Anyone who has been following the news or paying attention on the streets and public transportation over the past week may have noticed that corded earbuds are hot again. No doubt sparked by famous influencers casually posing on their socials with - yes - the old-fashioned earbuds in. With a wire that is not (yet) tangled. What brand will quickly capitalize on this? Will we all soon be lining up again for the new Apple earbuds with tangled cords? I can't imagine it, but maybe I'm old-fashioned in that sense. Retro and vintage, especially among young people, has been the future for a while.
  
Last year, while cleaning out my storage room, I found two 20-year-old digital cameras among the box of cables (which I think I will need someday) and put them on the marketplace.
 I was barely laughed at home for going to this trouble for probably 5 or 10 euros. In the days that followed, however, a considerable bidding war ensued for the Canon Ixus 85IS and the Panasonic Lumix DMC-FX35. Within a week there was a happy Gen-Z'er at the door who was going on a trip around the world and -just like me 17 years ago- wanted to capture memories with my oldskool digital camera.

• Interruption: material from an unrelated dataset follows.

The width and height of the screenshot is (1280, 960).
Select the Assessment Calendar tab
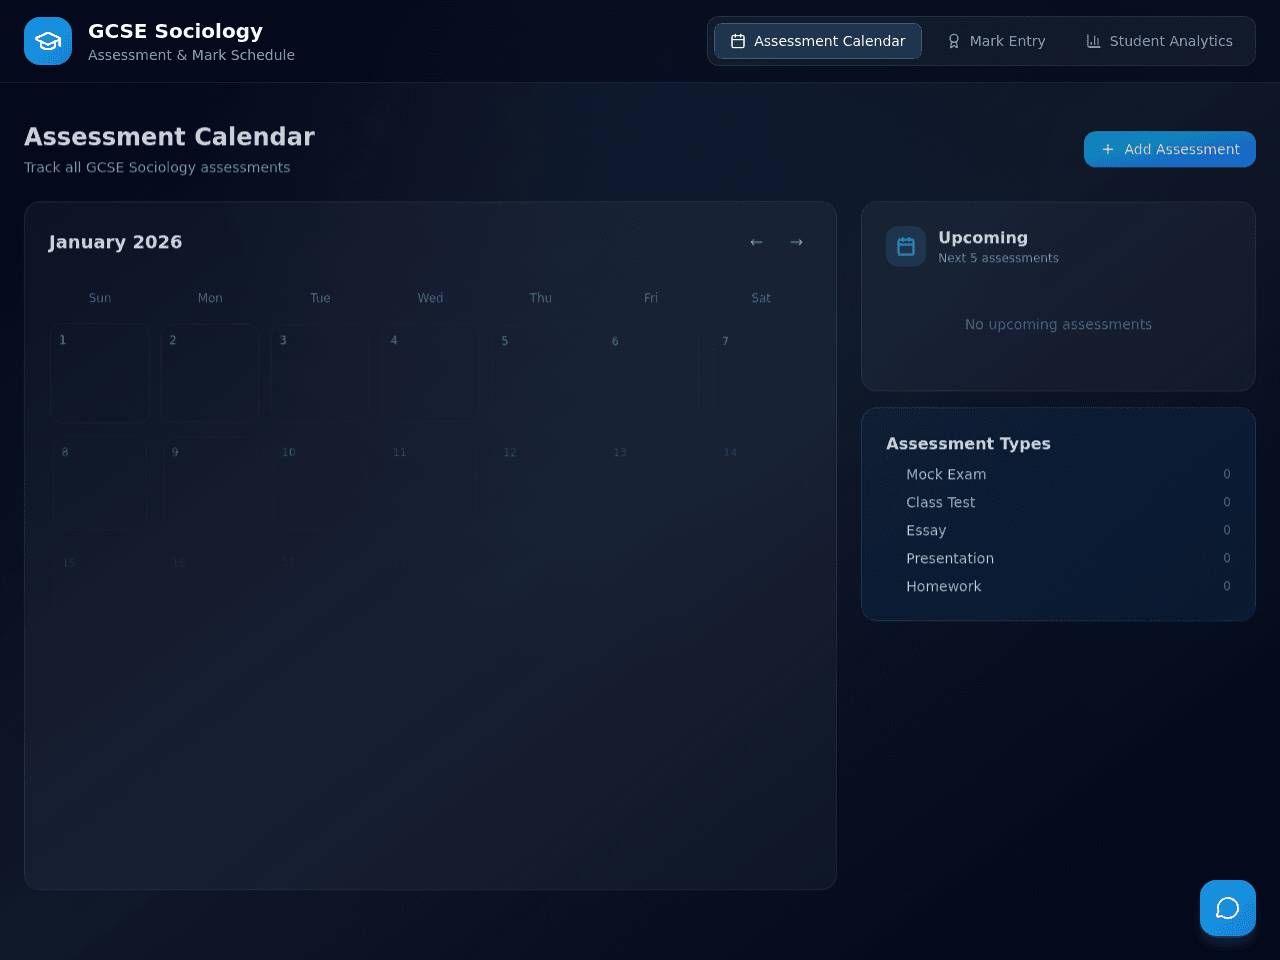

The yearning for using products from previous decades is a fascinating trend that doesn't seem to be over anytime soon. Look at record stores that just won't disappear from the scene because LPs and CDs are gaining popularity.
The reason behind the popular love of products a previous generation grew up with is not always emotional in nature but sometimes functional. A good friend and father of three young children told me he had a conversation during a parents' evening about their children's use of cell phones. Should you facilitate that or not? One solution suggested was the old-fashioned home phone. Then the boyfriends and girlfriends can just call each other but are not tempted to go gaming or get swallowed up in the worldwide web. Apparently, many millenial parents have that phone back in the house that they laughed at their parents for just a few years ago. Things can get crazy.
   
You also hear more and more Gen-Z'ers about phasing out phone use. Over-stimulation and addiction is at the root of it. And many are putting their money where their mouth is. Demand for old cell phones, such as brick-like Nokias, Motorola's and Samsung folding phones, is exploding.
 
When I started at Media House nine years ago, I often jokingly heard from acquaintances and colleagues that print is dead.
 While its reach is declining, what may give hope is that reading books are in demand among young people. Again, influencers, the so-called BookTokkers and Bookstagrammers, play an important role. Reading books makes you more attractive on social media and on dating apps, research shows. Performative reading is deliberately showing that you read, such as by displaying books in public or on social media and even in your dating profile. Print is certainly not dead, rather alive and kicking. Millions of people still read the paper newspaper. Only the share among young people who read the paper newspaper is low. But perhaps newspaper influencers will soon be on... The future cannot be predicted but it would still be interesting for us media minded people if in a few years we see Gen Alpha's on the terrace or in the train opening the paper newspaper en masse again. Not only because it's cool, but also because you learn something.